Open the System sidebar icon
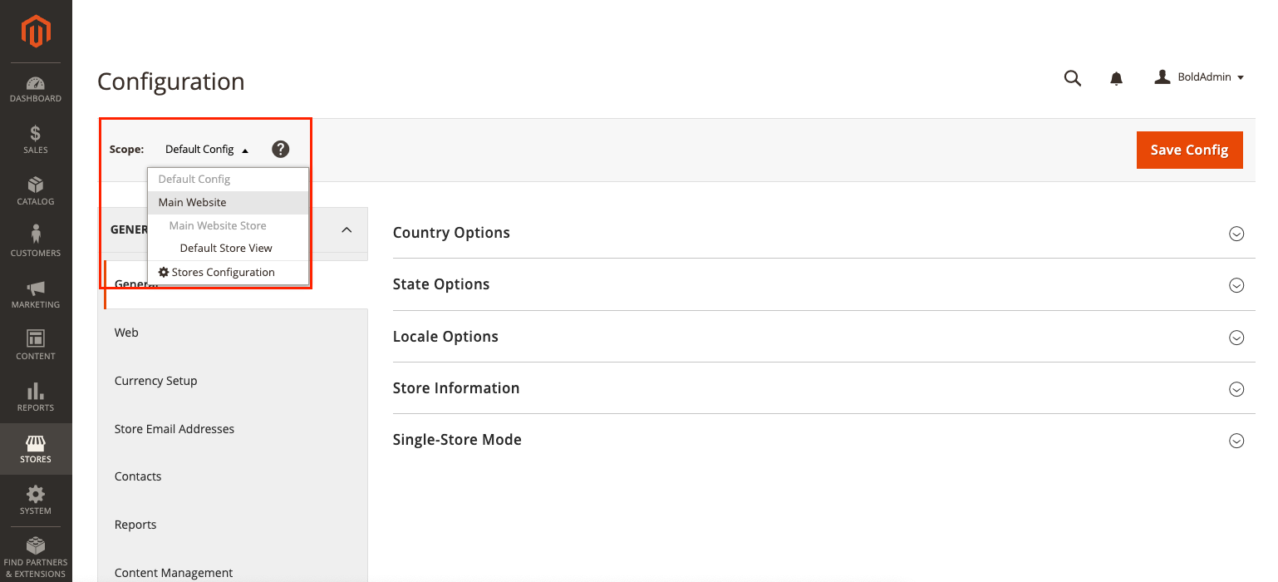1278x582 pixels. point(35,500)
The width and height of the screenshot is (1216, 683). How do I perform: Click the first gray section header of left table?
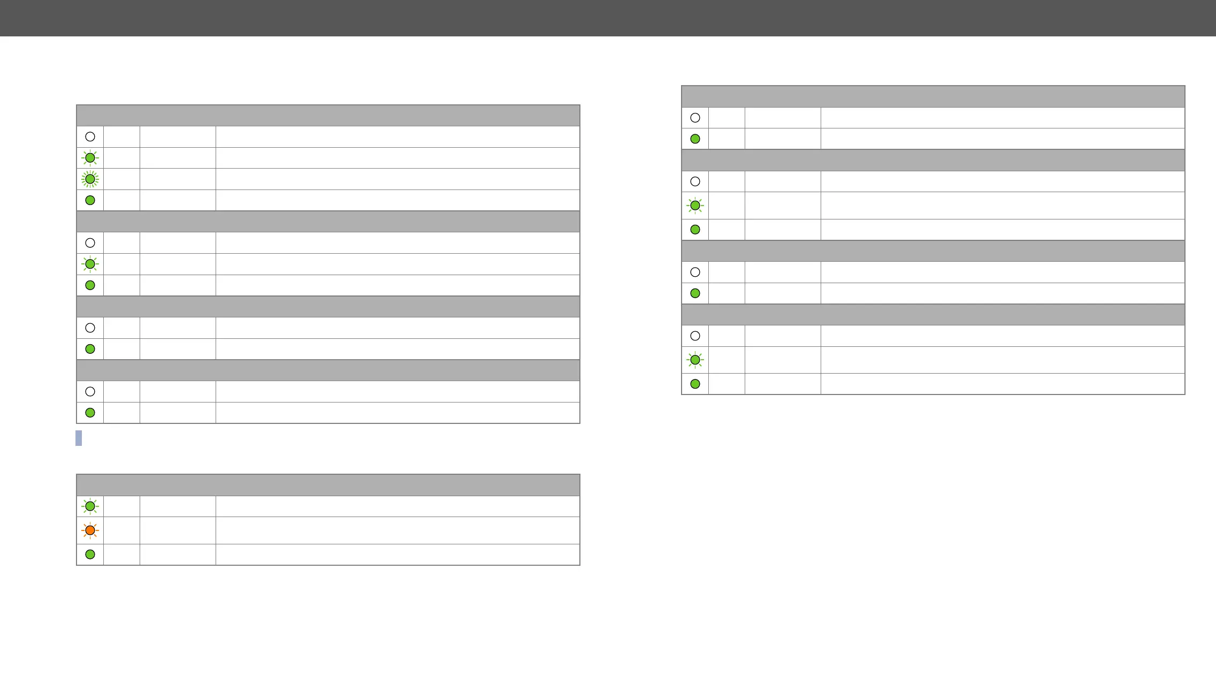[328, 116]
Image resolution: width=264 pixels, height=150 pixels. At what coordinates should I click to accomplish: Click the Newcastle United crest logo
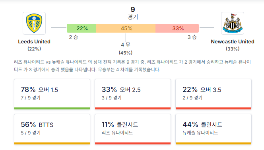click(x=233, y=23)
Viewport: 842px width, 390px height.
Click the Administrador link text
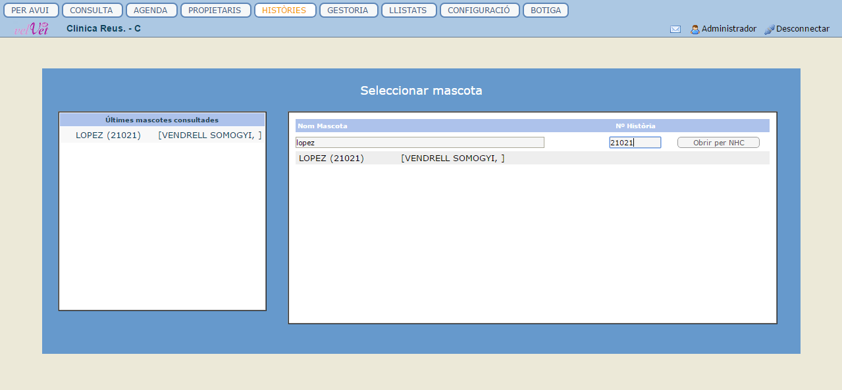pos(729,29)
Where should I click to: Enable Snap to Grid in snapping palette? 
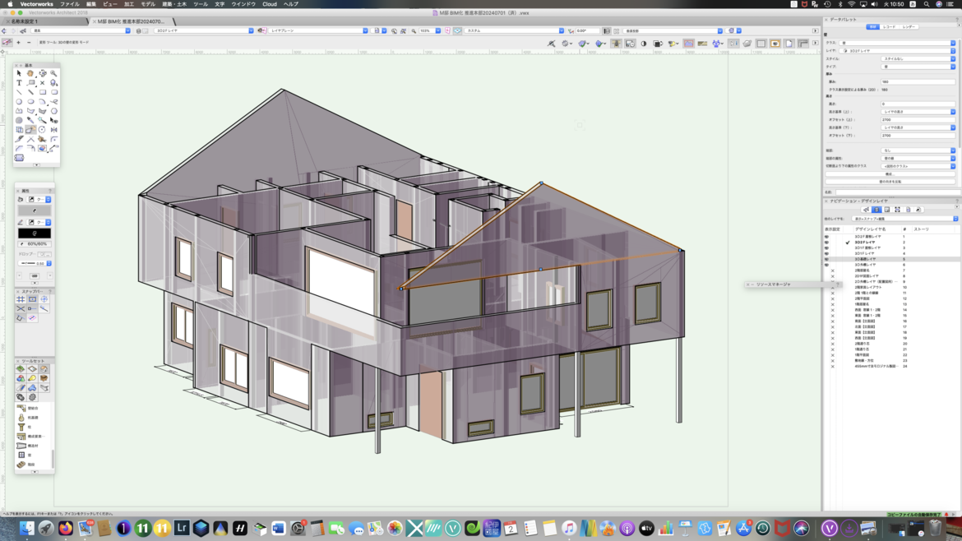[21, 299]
...
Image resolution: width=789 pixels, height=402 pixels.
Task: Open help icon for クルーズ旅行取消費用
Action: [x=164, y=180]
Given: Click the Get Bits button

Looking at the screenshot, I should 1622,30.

- SET EXERCISE
Pick out each line in the items above that contains the string "height", and copy those lines in order.

- OUTPUT
The width and height of the screenshot is (1216, 683). How do I perform: Click the first gray section header of left table?
Image resolution: width=264 pixels, height=150 pixels. At what coordinates should I click to accomplish: Click the Newcastle United crest logo
Viewport: 842px width, 390px height.
Image resolution: width=789 pixels, height=402 pixels.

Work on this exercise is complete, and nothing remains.